Vodafone rings cynical tone with token gesture on executive pay
Talk about a late call. By the time Vodafone signalled a concession this week over long-term share awards granted to its top executives, the damage had already been done.
The “voluntary request” (a phrase underlining the City’s talent for tortured tautology) made by Nick Read and Margherita Della Valle has stuck in the craw of some shareholders.
The timing of their offer to forfeit 20 per cent of the Ltip awards granted last month came hours after reports of ISS’s recommendation that shareholders vote against Vodafone’s remuneration report later this month.
Why not do it sooner? There have been pay rows aplenty in the City this year, but for a sheer absence of common sense, the mobile communications giant’s tin-eared approach trumps virtually all of its peers.
Vodafone shares, remember, are down by almost a third during the past year, while investors have also been forced to stomach the prospect of a 40 per cent cut to the dividend.
That’s partly to help finance the company’s acquisition of Liberty Global assets in Germany and eastern Europe, and partly a tacit acknowledgment that “progressive” payouts to shareholders are frequently unsustainable.
All of this comes as Vodafone progresses its search for a new chairman to replace Gerard Kleisterlee.
Investors will be recalibrating their expectations of his successor, and asking why board members had not been more proactive in heading off the rebellion that now looms in just under a fortnight.
As for the executives’ gesture to forfeit part of their bonuses, I suspect it won’t be enough to mollify those investors still fuming at Vodafone’s dividend cut.
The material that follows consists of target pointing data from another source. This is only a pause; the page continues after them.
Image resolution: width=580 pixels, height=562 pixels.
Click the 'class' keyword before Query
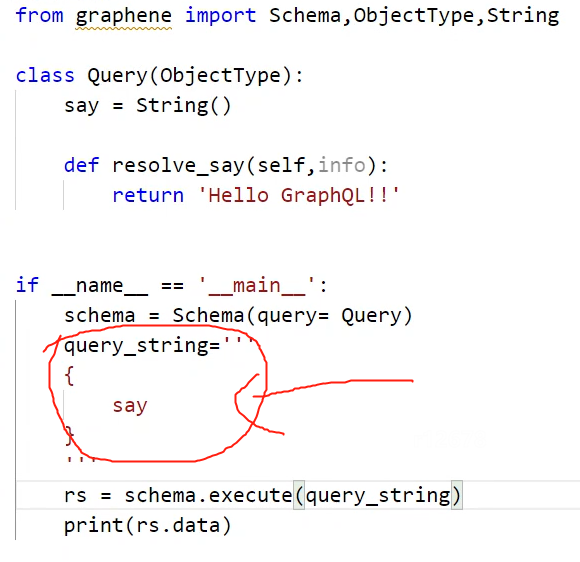(45, 75)
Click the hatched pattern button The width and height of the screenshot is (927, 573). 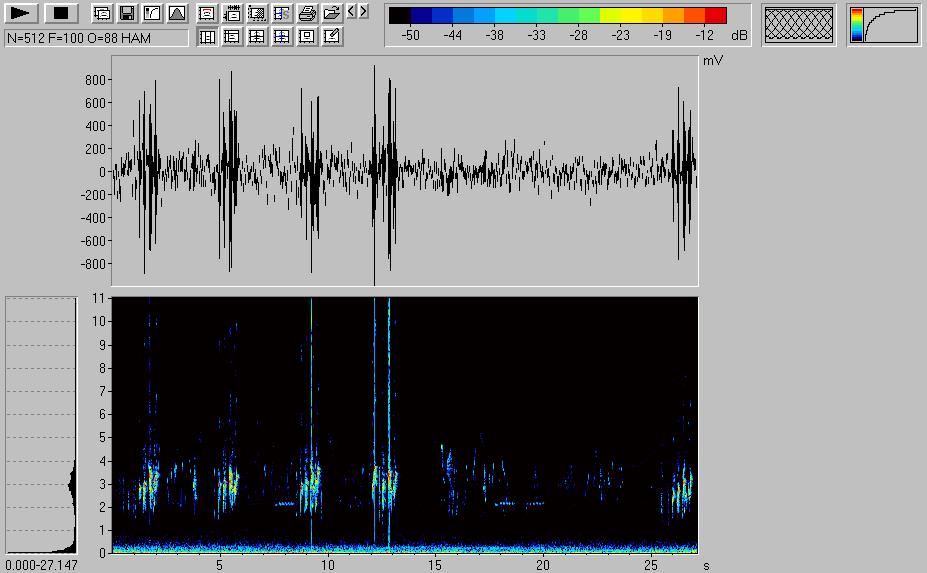click(799, 25)
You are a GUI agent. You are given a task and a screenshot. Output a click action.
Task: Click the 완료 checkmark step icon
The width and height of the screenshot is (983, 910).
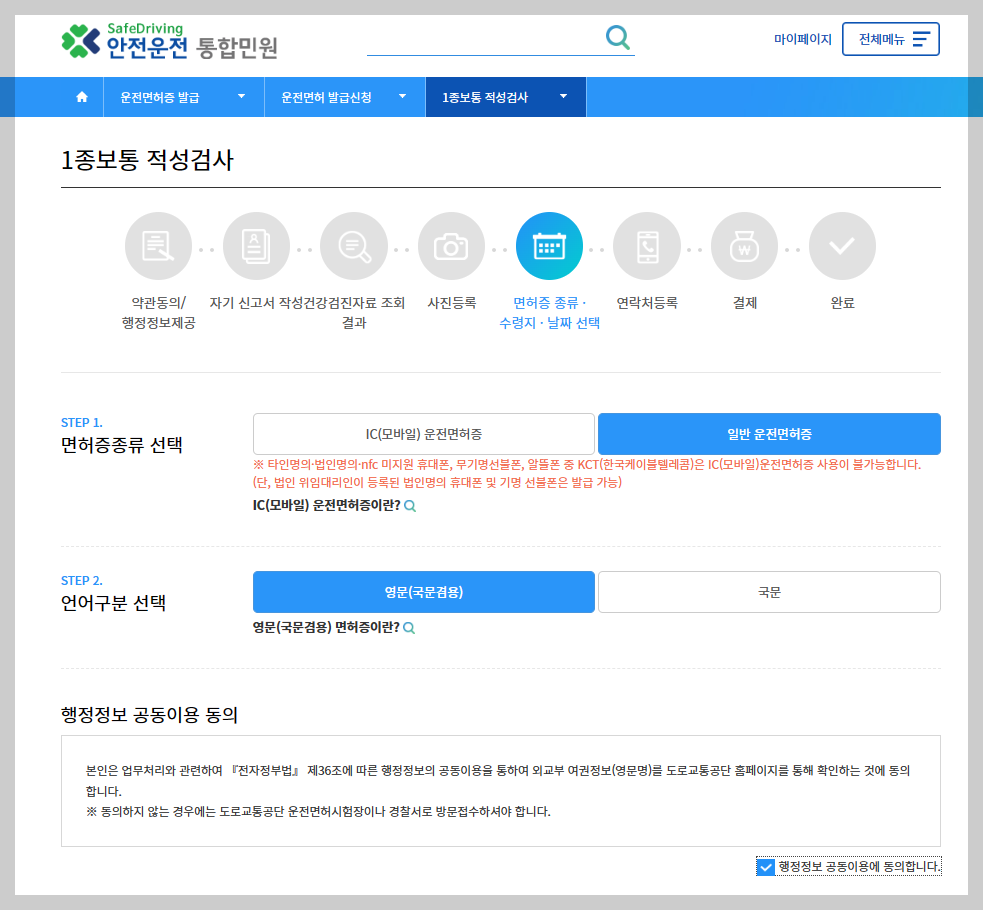coord(842,245)
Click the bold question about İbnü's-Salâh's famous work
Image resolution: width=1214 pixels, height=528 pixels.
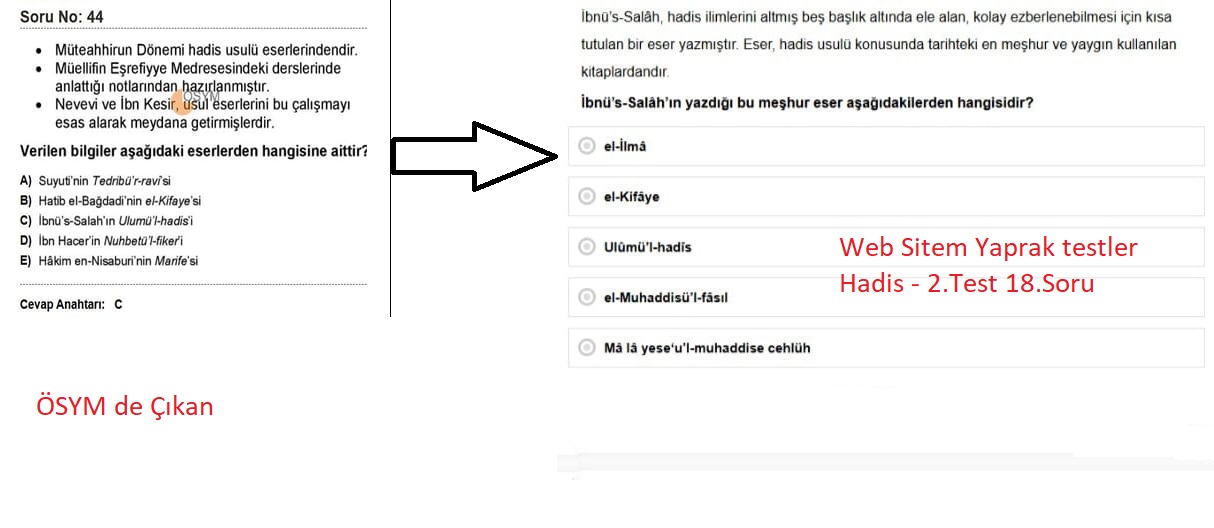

Directors should prepare to commit to further “voluntary requests” at what could be a heated annual general meeting.
Deputy heads roll at M&S
It’s back to square one for Steve Rowe, Marks & Spencer chief executive, who has inherited the leadership of its clothing business for the second time following yesterday’s defenestration of Jill McDonald.
It’s hard not to feel some sympathy for the former Halfords boss, who joined to great fanfare but with little experience of either fashion or M&S’s peculiarly bureaucratic culture.
Rowe’s version of “deputy heads must roll” will do little to reassure M&S’s long-suffering investors, though, that solutions to its perennial problems of range and availability will be found.
That leaves the chief executive himself vulnerable to being deposed if the performance of the clothing business does not improve by Christmas. But saying that about M&S chief executives is a wearily familiar routine.
Cenkos’ broker clock
The clock continues to tick. I last wrote here in March about hapless City broker Cenkos Securities’ efforts to bring former chief executive Jim Durkin back to the helm.
At the time, it was 144 days since his appointment had been announced, far exceeding the standard 90-day period for the Financial Conduct Authority (FCA) to consider Cenkos’ application.
It turns out that that was nowhere near enough. Here we are, another 104 days on, and still no news about Durkin’s comeback
It’s arguable that this vacuum constitutes a false market in Cenkos shares, given the importance of a rainmaker such as its former boss.
The latest suggestion is that Cenkos is now formulating a back-up plan that involves appointing another veteran of the firm, Joe Nally, as the permanent successor to Anthony Hotson instead.
To outside investors, Nally may resemble an identikit of Durkin: a veteran Cenkos employee who lacks the desire to think afresh about the firm’s future in a sector requiring a dose of realism.
The broker refuses to disclose whether it has imposed a deadline of its own on FCA approval for Durkin. In the meantime, Hotson’s impatience to hold his retirement party must be unbearable.